• Assignment: Copy out, exactly, the first line of the entries below and every line after it through the one containing "Click the Voorraad".

(Collected data entries)

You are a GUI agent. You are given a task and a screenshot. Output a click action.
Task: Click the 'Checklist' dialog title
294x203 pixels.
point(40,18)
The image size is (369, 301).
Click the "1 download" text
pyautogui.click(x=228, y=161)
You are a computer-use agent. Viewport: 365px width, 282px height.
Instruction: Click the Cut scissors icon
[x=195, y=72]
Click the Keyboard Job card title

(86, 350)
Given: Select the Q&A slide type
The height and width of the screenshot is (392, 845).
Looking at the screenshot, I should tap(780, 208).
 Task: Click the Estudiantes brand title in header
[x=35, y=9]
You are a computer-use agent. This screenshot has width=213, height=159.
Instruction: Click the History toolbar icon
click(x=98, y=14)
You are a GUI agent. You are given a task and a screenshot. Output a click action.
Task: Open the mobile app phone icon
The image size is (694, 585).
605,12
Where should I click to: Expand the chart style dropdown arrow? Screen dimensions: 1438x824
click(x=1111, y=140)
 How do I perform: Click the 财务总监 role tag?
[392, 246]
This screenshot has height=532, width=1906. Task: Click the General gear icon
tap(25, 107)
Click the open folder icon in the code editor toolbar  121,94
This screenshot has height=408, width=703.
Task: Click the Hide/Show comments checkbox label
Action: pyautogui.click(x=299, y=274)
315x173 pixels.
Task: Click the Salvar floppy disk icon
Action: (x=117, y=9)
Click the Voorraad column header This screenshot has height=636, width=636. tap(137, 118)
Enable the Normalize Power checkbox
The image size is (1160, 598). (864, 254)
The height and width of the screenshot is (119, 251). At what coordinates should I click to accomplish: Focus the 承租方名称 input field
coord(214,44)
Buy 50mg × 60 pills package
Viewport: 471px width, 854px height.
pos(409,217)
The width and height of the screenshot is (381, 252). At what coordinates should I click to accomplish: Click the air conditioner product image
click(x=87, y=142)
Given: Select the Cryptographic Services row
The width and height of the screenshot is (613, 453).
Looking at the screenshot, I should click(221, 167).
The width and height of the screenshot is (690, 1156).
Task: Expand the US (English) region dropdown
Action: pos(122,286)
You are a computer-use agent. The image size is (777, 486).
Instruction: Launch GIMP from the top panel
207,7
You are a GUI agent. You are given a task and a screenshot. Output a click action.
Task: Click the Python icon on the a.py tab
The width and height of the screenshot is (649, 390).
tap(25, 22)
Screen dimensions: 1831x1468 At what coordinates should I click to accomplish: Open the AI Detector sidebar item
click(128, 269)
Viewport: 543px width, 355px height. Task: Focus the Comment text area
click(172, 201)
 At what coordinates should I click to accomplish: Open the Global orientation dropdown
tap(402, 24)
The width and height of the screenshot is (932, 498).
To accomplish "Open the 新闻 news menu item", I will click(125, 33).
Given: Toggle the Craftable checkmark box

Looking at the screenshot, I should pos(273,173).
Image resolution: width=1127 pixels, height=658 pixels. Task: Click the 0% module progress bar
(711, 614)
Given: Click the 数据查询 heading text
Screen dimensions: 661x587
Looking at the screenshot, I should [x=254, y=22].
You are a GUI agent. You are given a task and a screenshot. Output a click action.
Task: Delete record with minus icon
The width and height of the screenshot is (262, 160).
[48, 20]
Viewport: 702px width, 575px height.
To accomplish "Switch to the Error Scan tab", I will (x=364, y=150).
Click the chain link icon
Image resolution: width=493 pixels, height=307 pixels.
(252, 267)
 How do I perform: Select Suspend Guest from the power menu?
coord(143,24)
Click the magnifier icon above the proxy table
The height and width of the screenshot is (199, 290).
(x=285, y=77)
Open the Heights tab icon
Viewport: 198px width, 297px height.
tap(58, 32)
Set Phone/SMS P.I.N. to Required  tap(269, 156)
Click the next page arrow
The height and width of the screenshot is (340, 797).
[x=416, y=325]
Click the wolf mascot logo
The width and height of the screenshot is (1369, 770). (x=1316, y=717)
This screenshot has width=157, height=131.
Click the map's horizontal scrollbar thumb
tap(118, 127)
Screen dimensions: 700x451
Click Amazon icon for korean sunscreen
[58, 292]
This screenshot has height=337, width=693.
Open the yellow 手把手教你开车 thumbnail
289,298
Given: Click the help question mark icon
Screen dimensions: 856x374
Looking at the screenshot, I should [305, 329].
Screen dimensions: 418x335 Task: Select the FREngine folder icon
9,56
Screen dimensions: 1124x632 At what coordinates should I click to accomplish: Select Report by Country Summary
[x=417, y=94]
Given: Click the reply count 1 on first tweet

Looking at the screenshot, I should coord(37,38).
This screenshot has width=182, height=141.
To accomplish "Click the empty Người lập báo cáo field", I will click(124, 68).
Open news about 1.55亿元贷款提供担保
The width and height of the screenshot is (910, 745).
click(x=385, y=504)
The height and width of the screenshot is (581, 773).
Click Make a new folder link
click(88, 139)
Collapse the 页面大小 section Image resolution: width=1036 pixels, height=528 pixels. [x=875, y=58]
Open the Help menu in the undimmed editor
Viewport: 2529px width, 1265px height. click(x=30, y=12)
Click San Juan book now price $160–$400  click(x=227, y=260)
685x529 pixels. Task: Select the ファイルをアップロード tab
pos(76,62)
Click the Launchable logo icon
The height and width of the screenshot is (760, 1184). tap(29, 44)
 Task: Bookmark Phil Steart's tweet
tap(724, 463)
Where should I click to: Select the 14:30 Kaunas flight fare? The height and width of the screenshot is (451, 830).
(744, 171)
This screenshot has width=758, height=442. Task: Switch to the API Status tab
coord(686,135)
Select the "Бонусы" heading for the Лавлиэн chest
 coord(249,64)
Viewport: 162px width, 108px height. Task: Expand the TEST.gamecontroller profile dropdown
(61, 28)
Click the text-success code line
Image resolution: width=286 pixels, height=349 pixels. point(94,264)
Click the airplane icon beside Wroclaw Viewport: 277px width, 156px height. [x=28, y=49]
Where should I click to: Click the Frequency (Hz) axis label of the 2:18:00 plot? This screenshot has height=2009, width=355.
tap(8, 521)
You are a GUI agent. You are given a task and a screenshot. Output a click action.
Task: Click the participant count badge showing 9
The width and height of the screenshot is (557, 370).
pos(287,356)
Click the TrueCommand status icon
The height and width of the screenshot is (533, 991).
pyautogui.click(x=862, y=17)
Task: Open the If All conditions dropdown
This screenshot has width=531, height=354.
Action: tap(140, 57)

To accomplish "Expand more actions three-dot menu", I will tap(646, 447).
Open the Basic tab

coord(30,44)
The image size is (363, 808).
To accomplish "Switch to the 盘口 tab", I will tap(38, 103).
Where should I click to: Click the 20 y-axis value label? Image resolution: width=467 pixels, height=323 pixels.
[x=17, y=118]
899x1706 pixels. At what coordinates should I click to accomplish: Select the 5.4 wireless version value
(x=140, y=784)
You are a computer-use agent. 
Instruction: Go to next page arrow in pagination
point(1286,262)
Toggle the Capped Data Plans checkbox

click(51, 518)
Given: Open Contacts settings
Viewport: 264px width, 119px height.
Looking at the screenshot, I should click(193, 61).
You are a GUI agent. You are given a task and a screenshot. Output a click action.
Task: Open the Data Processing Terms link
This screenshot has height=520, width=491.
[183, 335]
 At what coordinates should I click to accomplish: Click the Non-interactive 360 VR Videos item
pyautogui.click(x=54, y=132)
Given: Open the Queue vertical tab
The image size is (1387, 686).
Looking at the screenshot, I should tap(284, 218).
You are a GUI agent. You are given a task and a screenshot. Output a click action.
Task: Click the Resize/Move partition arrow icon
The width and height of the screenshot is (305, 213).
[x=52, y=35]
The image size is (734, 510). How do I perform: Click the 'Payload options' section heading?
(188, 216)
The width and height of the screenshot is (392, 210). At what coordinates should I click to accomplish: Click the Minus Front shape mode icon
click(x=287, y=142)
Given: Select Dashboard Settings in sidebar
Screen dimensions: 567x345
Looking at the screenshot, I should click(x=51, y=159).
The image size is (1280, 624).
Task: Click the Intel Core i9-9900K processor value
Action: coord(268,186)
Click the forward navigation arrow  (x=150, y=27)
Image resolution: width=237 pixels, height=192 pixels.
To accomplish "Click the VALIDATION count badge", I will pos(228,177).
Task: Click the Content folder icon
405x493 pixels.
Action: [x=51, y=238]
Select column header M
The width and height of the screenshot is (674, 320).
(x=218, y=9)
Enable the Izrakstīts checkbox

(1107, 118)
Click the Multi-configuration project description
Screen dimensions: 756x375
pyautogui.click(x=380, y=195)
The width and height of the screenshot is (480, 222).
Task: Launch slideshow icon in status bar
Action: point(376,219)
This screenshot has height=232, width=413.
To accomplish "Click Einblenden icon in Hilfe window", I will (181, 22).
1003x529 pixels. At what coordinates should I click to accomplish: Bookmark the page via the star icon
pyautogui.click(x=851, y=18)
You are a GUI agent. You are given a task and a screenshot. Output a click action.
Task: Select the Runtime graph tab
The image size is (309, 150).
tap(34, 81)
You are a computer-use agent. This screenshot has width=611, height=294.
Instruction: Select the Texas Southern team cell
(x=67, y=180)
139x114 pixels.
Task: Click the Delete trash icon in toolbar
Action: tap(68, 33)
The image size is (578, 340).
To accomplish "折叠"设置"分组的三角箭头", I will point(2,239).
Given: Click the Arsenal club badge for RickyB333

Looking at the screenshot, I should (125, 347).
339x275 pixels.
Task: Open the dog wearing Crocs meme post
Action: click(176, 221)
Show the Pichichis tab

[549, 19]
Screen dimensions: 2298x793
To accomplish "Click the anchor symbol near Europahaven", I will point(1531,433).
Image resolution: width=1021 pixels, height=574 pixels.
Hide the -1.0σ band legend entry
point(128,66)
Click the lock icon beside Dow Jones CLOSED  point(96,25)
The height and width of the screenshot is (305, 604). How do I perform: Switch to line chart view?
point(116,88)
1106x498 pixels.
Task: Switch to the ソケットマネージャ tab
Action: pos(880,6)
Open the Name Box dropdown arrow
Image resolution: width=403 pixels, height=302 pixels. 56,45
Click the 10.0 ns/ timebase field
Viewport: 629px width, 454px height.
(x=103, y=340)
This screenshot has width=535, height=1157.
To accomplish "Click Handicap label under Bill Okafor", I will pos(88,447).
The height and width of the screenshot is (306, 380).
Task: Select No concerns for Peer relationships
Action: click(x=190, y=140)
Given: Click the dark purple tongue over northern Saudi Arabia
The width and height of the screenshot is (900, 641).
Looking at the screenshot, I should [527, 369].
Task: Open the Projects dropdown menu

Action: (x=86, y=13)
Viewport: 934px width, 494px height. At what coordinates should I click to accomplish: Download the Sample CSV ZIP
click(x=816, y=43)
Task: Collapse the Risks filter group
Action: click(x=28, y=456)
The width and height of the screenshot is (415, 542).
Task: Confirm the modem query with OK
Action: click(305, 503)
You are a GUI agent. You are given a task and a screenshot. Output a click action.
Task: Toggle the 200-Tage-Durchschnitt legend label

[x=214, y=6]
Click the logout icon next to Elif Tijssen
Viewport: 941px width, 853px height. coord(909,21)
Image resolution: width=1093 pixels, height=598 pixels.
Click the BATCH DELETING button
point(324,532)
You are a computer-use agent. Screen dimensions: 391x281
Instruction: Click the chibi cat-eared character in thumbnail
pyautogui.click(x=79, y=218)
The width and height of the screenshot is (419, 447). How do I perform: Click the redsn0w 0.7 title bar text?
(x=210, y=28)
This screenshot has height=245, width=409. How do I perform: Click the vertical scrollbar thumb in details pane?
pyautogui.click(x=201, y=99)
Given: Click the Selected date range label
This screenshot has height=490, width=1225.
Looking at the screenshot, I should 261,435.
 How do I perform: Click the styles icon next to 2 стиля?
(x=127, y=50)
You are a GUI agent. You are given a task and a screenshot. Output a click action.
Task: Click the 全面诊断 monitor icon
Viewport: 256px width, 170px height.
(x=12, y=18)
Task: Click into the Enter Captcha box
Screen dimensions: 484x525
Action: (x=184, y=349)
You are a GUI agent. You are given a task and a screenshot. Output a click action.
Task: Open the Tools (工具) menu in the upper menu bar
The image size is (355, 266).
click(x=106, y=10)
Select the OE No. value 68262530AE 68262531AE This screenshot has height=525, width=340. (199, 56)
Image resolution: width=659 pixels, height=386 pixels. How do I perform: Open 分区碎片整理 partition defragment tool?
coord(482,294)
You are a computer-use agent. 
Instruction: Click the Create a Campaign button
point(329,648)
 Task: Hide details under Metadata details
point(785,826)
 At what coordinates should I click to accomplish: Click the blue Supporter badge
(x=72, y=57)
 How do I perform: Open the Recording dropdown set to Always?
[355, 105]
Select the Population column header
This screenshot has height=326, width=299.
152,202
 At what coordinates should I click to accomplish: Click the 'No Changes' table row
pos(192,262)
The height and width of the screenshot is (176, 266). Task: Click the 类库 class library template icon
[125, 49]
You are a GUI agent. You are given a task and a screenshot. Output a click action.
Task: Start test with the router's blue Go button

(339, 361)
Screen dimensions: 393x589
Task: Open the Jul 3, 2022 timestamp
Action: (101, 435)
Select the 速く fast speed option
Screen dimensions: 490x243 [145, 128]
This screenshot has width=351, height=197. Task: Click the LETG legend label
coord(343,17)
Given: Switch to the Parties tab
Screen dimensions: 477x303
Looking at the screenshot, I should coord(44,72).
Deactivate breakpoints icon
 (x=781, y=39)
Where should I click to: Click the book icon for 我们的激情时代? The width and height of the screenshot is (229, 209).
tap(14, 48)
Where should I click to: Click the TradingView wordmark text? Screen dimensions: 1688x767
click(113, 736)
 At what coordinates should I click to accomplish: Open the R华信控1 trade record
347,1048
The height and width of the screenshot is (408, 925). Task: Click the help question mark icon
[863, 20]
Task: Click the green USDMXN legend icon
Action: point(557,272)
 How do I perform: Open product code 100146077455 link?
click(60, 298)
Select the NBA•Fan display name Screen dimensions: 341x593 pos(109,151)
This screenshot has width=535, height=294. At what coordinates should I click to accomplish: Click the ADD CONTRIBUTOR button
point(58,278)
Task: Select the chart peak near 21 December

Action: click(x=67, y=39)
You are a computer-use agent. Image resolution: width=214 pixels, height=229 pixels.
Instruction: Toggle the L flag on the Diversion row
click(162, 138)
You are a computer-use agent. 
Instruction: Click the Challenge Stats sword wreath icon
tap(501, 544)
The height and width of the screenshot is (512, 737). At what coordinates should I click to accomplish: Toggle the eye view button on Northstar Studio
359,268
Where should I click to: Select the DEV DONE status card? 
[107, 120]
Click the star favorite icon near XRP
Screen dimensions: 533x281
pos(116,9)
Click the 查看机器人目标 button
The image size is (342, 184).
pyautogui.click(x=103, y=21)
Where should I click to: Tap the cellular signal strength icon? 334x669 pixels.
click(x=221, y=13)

• Answer to the problem:
You are a GUI agent. You are given a task and a screenshot. Output a click action.
Task: Click the 'Checklist' dialog title
294x203 pixels.
point(40,18)
The image size is (369, 301).
Click the "1 download" text
pyautogui.click(x=228, y=161)
You are a computer-use agent. Viewport: 365px width, 282px height.
Instruction: Click the Cut scissors icon
[x=195, y=72]
Click the Keyboard Job card title

(86, 350)
Given: Select the Q&A slide type
The height and width of the screenshot is (392, 845).
Looking at the screenshot, I should tap(780, 208).
 Task: Click the Estudiantes brand title in header
[x=35, y=9]
You are a computer-use agent. This screenshot has width=213, height=159.
Instruction: Click the History toolbar icon
click(x=98, y=14)
You are a GUI agent. You are given a task and a screenshot. Output a click action.
Task: Open the mobile app phone icon
The image size is (694, 585).
605,12
Where should I click to: Expand the chart style dropdown arrow? Screen dimensions: 1438x824
click(x=1111, y=140)
 How do I perform: Click the 财务总监 role tag?
[392, 246]
This screenshot has height=532, width=1906. Task: Click the General gear icon
tap(25, 107)
Click the open folder icon in the code editor toolbar  121,94
This screenshot has height=408, width=703.
Task: Click the Hide/Show comments checkbox label
Action: pyautogui.click(x=299, y=274)
315x173 pixels.
Task: Click the Salvar floppy disk icon
Action: (x=117, y=9)
Click the Voorraad column header This screenshot has height=636, width=636. tap(137, 118)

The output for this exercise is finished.